When retailers view expanding onto omnichannel as an opportunity, it allows them to gain more profits by targeting consumers online who are unwilling to physically go to their stores. When it comes to security operations however, retailers can try to do more with less. One way to do this is through centralizing security operations in their current stores. What this means in practical terms is fewer personnel monitoring security for hundreds of stores.

Instead of having someone in every store sitting in their office watching video from surveillance cameras, a unified platform allows retailers to centralize security across all stores in hubs, security operations centers, or investigation centers. With centralized locations for monitoring, reporting, investigating, and granting access, fewer security personnel are required to watch all activity at multiple stores. In this way, centralizing operations acts as a force multiplier.

What sort of suggestions do you have for retailers to cut down on their costs?
Deploying a unified platform can reduce the expense associated with having dedicated personnel in each store without compromising on security or loss prevention. By migrating to a cloud-based VMS that records video directly to the cloud, retailers eliminate the need to keep recording hardware on-site.

On-premise hardware can be costly to maintain, update, and replace. When deploying a true cloud solution, video captured in-store is recorded directly to the cloud and then federated to an operations center. This has the desired effect of eliminating all costs associated with on-premises hardware.

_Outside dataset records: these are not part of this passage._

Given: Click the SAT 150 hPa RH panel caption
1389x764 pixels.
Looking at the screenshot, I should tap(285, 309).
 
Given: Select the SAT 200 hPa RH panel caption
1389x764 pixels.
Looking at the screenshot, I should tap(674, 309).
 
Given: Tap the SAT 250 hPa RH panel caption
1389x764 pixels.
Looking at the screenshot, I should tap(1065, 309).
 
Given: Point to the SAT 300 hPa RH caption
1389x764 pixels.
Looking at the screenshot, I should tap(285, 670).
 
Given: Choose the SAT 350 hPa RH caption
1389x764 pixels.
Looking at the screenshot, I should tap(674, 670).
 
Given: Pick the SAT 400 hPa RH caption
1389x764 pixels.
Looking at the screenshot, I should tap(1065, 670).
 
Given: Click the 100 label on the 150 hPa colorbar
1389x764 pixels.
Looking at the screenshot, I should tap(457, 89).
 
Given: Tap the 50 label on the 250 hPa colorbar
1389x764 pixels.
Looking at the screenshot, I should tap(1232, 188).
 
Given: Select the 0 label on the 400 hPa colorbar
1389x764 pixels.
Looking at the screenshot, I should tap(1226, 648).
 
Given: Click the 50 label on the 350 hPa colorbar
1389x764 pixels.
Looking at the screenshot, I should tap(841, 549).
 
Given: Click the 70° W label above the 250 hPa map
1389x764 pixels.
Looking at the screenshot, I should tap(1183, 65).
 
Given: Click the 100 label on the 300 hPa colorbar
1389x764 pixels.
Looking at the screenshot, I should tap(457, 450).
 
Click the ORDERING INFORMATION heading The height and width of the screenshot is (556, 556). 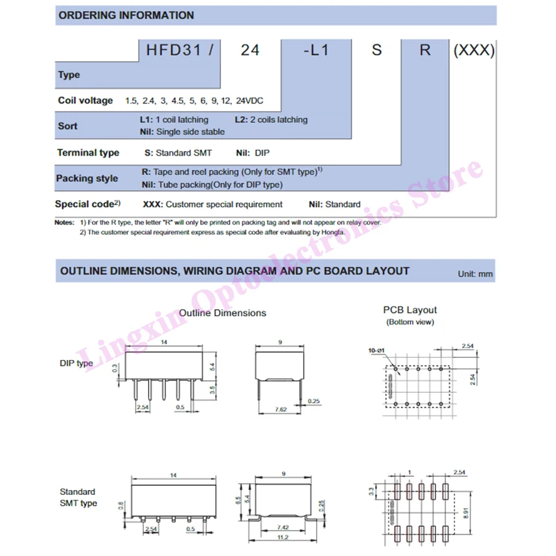(x=126, y=15)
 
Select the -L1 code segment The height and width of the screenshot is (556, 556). (x=311, y=50)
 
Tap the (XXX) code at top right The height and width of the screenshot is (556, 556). (x=473, y=50)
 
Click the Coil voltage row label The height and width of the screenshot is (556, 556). (x=85, y=101)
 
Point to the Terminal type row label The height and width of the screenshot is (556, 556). (x=88, y=152)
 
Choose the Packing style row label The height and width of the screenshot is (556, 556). (x=87, y=178)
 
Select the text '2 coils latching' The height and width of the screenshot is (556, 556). (x=276, y=120)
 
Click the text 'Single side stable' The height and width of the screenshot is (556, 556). (x=190, y=132)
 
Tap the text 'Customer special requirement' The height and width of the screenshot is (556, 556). (x=224, y=204)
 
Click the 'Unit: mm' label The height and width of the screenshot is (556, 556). (x=475, y=274)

Reducing hardware is one of the main drivers in the decision to move to the cloud. First, it eliminates the upfront costs associated with purchasing and installing physical infrastructure in all stores. Additionally, migrating to the cloud reduces the long-term costs of having to maintain and update that infrastructure. This can include the labor and logistics of sending personnel to maintain, fix, and replace servers.

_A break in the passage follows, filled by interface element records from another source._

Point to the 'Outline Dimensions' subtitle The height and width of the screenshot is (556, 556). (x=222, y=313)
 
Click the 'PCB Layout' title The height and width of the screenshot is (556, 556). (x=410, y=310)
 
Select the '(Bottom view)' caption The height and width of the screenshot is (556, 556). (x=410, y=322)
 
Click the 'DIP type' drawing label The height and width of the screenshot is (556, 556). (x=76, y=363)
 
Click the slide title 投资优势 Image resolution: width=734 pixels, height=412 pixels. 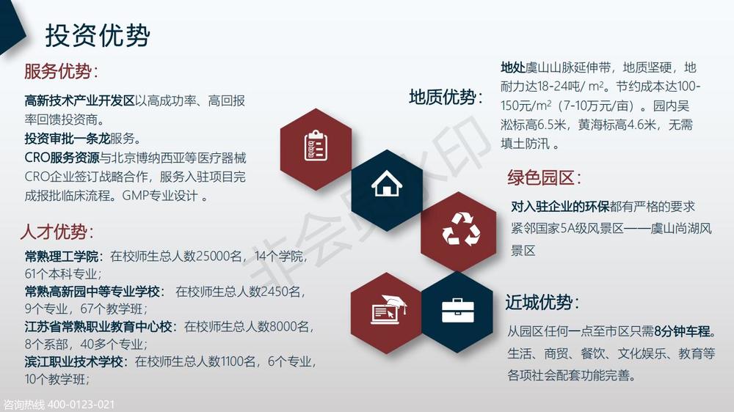[98, 35]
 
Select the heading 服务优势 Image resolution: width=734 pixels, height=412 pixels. [58, 72]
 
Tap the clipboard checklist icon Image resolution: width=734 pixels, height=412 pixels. [316, 146]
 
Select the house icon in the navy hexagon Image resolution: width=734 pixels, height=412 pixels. [387, 183]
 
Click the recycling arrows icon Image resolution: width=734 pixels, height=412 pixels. [461, 229]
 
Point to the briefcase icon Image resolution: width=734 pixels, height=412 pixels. [458, 311]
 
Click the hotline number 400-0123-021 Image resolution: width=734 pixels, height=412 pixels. [81, 405]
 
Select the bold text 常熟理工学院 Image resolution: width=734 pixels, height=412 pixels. [62, 257]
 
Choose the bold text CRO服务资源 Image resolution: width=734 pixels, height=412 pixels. [62, 158]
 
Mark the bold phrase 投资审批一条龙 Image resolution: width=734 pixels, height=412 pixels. [67, 139]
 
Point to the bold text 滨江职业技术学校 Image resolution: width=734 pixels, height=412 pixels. [73, 361]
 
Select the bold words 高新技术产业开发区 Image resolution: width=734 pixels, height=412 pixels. [79, 100]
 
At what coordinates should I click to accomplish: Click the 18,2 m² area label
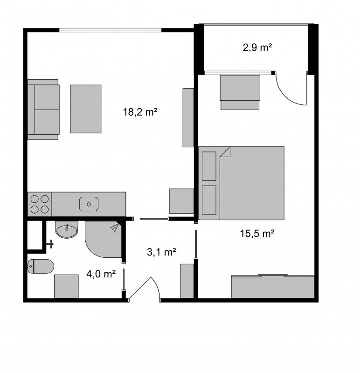pos(140,112)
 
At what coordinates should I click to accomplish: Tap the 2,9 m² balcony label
pos(257,48)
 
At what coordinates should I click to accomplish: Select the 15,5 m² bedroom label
pos(257,234)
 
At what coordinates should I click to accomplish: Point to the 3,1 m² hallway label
pos(161,252)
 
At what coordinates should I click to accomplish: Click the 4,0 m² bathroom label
pos(101,274)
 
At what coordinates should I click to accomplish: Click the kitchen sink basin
pos(89,204)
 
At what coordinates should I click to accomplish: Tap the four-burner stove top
pos(40,204)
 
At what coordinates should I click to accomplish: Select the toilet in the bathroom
pos(41,266)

Even when servers are in good working condition, they still require personnel to ensure that systems are up to date and compliant with IT requirements and other regulations. With a cloud-based VMS, retailers not only eliminate the hardware kept on-site and all associated costs, but they also save money by delegating software updates and maintenance responsibilities to the vendor.

Some retailers also keep servers on inventory to ensure that they always have backup equipment available in case of malfunction. However, this requires that they store multiple—sometimes hundreds—of servers in warehouses. The cost of purchasing and storing backup servers can be significant. By deploying a true cloud-based VMS, retailers eliminate inventory costs since video is sent directly to the cloud.